As the history of education has shown, the Christian thought and practice places the human person central in all questions; the Church invites all stakeholders to place the human person (here the young learner) to be placed in the center of the teaching and learning process. It insists on relationships rather than any other concern. Despite the world’s educational system taking a battering under the Covid-19 pandemic with distance learning, the Vatican reaffirms the direct and interpersonal relationship of exchange and dialogue between teachers and students as indispensable for the learning process.
While in Uganda we are still discussing and preparing to open the educational institutions, many schools and universities around the world are beginning a new academic year, many continue to rely on remote learning to prevent the spread of the coronavirus among faculty and students.
In its letter, the Vatican department of education said that although digital platforms have allowed for education to continue, they also have brought to light “a marked disparity in educational and technological opportunities.”
They also note that several millions of children will not be able to access education in the coming years, increasing the already existing educational gap. The children from the poor and lower income families do not have means to facilitate their children the digital learning. For instance, in Uganda there are millions of families without electricity and facilities for telecommunication. Teachers too are not trained to handle this type of education. This will surely widen the gap between the richer/urban and the poor/rural that the country already has.
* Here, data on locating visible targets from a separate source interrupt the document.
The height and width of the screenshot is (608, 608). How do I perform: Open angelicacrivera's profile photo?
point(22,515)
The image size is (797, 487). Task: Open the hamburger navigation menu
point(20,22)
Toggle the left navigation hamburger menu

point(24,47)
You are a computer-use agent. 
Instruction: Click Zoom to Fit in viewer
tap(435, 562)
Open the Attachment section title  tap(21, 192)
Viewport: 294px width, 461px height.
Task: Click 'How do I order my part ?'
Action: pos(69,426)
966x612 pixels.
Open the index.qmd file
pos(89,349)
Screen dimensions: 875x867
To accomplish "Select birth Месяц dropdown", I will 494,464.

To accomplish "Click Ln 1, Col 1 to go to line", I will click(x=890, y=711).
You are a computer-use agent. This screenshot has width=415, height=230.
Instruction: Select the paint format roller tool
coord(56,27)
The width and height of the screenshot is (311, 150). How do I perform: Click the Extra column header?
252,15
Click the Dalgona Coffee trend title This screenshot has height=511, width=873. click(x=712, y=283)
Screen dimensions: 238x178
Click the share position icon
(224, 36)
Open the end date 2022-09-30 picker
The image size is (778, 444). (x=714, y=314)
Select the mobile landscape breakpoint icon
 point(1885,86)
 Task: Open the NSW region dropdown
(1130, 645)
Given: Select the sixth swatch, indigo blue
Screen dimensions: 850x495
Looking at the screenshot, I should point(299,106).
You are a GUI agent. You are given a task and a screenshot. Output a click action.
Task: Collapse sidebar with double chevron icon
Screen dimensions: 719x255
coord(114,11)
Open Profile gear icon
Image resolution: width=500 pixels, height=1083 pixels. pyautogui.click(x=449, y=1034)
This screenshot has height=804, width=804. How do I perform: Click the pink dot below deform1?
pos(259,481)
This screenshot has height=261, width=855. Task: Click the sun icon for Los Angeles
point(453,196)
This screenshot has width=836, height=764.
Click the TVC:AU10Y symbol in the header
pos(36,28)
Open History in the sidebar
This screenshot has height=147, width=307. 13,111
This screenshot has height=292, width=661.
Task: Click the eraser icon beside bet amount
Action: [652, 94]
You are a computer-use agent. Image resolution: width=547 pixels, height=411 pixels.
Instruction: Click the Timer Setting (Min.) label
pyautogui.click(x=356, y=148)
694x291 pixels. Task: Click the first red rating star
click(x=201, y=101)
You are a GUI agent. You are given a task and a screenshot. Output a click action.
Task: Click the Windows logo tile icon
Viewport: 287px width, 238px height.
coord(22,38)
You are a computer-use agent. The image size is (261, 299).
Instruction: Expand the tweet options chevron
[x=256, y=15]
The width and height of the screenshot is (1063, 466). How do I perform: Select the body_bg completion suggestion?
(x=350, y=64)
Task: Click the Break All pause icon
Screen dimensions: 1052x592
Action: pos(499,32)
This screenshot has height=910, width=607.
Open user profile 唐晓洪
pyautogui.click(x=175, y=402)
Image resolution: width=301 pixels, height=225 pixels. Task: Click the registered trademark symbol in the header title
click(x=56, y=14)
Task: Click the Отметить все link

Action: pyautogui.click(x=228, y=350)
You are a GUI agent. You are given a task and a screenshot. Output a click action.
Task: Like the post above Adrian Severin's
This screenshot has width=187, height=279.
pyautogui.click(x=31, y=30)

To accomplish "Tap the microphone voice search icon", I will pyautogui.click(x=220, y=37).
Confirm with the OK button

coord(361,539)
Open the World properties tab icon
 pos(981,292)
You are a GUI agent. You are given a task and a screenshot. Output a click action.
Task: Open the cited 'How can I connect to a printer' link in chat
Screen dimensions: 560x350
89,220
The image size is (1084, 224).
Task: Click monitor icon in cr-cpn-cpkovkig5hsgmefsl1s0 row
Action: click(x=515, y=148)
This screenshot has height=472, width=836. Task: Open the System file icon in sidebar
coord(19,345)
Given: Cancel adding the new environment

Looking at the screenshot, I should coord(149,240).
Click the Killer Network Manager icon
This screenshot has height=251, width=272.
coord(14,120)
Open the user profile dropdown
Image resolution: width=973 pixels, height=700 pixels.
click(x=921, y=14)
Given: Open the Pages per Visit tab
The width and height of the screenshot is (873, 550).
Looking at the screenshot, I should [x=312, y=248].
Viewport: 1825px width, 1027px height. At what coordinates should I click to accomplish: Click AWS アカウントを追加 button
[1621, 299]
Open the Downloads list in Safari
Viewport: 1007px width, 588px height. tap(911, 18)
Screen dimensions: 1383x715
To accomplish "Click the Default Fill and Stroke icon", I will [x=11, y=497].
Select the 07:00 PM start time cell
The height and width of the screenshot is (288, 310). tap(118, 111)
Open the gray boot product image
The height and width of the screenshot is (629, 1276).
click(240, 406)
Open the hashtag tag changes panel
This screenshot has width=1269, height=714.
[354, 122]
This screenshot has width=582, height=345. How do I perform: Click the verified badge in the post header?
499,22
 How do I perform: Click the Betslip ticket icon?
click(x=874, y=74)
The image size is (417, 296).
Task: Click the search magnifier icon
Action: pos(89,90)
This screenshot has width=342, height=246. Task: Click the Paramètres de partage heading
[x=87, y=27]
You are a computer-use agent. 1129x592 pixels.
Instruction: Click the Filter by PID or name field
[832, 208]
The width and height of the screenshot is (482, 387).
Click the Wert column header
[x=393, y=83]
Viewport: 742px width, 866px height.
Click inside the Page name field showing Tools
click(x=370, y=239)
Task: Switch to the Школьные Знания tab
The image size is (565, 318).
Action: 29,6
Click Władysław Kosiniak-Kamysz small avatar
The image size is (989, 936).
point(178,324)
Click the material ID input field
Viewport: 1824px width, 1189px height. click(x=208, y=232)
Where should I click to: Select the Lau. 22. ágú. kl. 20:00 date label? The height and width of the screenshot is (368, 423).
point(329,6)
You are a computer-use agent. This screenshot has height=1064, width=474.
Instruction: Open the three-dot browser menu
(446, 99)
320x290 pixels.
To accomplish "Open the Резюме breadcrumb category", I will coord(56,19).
Besides this educational disparity, the document is very concerned about the importance of in-person learning and interaction with the students and teachers which it considers “indispensable for the formation of the person and for a critical understanding of reality.” While we adapt to remote learning through digital platforms and keeping physical distancing we should keep in mind the real objectives and values of education, that is bringing people together and learning to interact and building a human family.
Because in classrooms, lecture halls and laboratories, we grow together and build a sense of identity in relationships. At all ages of life, but all the more so in childhood, adolescence and early adulthood, the process of psycho-pedagogical growth cannot take place without an encounter with others, and the presence of the other provides the necessary conditions for creativity and inclusion to flourish.
Relationships which are vital in education cannot find sufficient home in the interaction mediated by a screen or in the impersonal connections of the digital network. The document has wisely noted that “…In the perspective of future school and academic planning, albeit amidst uncertainties and concerns, those responsible for society are called to give greater importance to education in all its formal and informal dimensions by coordinating efforts to support and ensure, in these difficult times, the educational commitment of all.”
This is possible only when there is a renewed collaboration between the government and Faith-Institutions that has pioneered in education even before the government had formed the Ministry of Education and other bodies responsible for education. While the country is crippling with the challenges of recovering the economy, education should be given priority in budget making, taking into consideration that children have lost one year of education and this has created many psychosocial problems in great magnitude.
More than ever before there is a need for close collaboration between education providers and various social/civil bodies. Parents and families should be involved and consulted in decision making. If COVID 19 leaves behind greater education disparity between the rich and poor, the gap may never be filled in the future.